Hospital Emergency Departments and Trauma Centers


Today Los Angeles county's emergency medical services system has two hospital based components: hospital emergency departments and trauma centers.

In both instances, to receive patients through the prehospital care system, hospitals must have a basic or comprehensive emergency service permit with a physician on duty at all times. Base hospitals must be licensed at either level and have specially trained staff available at all times. Receiving hospitals are not base stations and may be licensed at a lower level. Their emergency department may be covered by a physician who has not been certified by the American Board of Emergency Medicine, nor trained in emergency medicine.

In 1989 Los Angeles had 143 licensed general acute care hospitals.
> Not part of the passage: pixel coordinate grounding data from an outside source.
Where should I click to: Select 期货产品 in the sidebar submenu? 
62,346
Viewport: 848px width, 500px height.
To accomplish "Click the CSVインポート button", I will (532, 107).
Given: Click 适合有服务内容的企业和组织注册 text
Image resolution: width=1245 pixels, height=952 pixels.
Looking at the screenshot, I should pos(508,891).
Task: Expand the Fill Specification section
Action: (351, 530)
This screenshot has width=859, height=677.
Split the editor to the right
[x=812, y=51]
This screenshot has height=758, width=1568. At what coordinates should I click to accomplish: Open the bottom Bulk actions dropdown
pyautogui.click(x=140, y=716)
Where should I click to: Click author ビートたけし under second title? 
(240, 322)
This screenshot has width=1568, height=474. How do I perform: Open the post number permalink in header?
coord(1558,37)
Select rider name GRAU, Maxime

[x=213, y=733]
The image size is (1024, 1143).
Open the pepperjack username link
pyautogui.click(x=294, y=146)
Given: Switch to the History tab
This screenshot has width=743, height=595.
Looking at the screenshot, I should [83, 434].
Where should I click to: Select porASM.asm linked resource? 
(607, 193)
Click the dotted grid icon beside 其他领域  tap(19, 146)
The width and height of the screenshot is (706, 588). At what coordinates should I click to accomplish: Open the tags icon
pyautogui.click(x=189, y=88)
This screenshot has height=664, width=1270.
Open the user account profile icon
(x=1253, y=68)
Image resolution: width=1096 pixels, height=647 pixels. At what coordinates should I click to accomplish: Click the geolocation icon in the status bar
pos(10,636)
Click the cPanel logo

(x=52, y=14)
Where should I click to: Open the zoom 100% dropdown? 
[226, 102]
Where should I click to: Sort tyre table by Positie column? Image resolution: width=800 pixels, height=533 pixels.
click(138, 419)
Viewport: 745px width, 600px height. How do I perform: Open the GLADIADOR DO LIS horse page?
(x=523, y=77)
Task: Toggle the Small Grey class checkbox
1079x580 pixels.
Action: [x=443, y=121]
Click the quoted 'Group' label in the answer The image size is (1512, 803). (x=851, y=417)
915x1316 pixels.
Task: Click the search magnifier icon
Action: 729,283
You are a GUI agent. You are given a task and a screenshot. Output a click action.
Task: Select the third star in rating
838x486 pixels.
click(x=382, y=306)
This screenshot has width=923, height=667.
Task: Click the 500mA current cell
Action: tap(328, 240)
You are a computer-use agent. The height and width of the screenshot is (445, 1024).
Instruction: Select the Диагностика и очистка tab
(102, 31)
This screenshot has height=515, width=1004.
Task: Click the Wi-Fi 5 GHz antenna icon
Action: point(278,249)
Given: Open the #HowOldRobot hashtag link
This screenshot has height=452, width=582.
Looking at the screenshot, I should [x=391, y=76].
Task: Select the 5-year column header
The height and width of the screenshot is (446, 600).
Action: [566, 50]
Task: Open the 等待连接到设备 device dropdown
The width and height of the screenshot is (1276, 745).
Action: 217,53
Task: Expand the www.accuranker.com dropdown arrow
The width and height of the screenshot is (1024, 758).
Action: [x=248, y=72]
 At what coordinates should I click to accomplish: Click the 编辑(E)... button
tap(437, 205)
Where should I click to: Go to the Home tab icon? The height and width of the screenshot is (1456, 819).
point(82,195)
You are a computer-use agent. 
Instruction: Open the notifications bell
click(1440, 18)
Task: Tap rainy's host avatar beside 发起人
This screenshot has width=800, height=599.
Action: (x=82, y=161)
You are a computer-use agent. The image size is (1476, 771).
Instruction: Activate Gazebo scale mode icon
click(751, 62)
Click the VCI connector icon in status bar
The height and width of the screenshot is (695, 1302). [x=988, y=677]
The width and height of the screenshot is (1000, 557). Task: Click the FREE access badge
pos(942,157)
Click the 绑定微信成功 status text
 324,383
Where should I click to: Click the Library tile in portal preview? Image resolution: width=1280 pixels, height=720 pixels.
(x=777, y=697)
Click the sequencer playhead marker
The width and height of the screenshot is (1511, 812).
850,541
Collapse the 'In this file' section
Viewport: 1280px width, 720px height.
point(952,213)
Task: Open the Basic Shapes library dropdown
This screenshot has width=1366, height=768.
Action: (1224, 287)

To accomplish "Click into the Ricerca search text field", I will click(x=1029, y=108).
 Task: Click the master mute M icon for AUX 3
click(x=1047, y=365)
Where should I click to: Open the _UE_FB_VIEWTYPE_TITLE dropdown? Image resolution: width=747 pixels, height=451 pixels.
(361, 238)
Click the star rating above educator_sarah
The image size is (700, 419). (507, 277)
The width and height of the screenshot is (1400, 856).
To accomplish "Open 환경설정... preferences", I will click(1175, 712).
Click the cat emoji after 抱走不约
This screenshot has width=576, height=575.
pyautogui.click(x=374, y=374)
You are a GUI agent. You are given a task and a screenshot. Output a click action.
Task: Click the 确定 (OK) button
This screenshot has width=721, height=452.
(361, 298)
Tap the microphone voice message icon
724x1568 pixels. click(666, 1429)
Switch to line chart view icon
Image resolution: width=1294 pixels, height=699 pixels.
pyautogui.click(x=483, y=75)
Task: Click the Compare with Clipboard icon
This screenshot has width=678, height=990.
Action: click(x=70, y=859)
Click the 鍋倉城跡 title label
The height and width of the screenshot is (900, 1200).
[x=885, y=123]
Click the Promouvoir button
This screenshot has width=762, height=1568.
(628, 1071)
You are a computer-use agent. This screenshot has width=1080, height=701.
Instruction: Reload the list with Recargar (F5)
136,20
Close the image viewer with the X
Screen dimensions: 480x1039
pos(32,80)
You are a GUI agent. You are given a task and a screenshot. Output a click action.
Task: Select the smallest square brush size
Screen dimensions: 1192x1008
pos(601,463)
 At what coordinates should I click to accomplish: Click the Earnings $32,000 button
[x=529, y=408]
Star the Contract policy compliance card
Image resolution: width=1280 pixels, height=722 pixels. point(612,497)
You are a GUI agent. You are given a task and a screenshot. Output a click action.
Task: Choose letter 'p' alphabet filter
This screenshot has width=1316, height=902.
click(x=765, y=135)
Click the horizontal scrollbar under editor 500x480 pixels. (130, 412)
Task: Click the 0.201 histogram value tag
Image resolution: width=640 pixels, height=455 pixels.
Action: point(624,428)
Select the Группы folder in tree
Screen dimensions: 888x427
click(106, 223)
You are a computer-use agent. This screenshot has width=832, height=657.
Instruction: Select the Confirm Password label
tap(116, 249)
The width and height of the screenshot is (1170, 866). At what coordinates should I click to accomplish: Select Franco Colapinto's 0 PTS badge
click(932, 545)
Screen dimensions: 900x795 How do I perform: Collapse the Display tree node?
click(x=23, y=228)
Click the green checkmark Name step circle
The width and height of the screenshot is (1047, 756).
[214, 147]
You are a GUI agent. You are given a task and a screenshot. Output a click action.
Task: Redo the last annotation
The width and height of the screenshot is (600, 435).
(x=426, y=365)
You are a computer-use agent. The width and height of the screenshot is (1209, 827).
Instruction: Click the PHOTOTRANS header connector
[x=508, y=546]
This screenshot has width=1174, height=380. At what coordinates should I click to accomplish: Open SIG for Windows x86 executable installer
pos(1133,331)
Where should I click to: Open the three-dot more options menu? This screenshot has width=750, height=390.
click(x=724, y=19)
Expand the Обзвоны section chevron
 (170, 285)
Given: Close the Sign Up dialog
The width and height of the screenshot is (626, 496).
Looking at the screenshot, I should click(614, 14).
Of these, two had comprehensive emergency services, 89 basic emergency services, 19 standby, and 33 had no emergency department at all. These hospitals handled 2,416,434 emergency department visits that year. According to the Annual Report of Hospitals, there were 510,343 emergency department visits in county operated emergency hospitals. Finally, two of the County's six Comprehensive Health Centers also receive basic life support ambulance patients. More than 3,074 patients were transported to these centers that year. (LAEMSA, 1991, p.4-5,6.)

The Central Los Angeles area, which includes the majority of South Central Los Angeles, has thirteen emergency hospitals with 216 treatment stations. (A treatment station is a space within a licensed emergency room where staff is capable of providing an average of one hour of care per patient.) The emergency services at these hospitals managed 507,639 emergency visits or 21 % of the County's total visits for 1989.

LAEMSA implemented its trauma care system in 1983. Initially twenty-three hospitals received approval as trauma centers. However, by 1991 this number had dropped to thirteen. Centers dropping out cited numerous problems including: inadequate medical reimbursement; availability of specialty care physicians such as neurosurgeons; cost containment policies instituted in 1983; patient's ability to pay; the mix of blunt vs. penetrating trauma; competition for scarce hospital resources such as intensive care beds and convenient surgery times between hospital specialties; excessive numbers of trauma cases for training surgeons compared to other types of surgery; and the desire not to treat certain patients that care givers perceived as posing a threat to them or their patients (See: Narad and Smiley, 1992; Moorhead, 1990; Melnick, et.al., 1989; Bishop, 1989; AOR, 1987).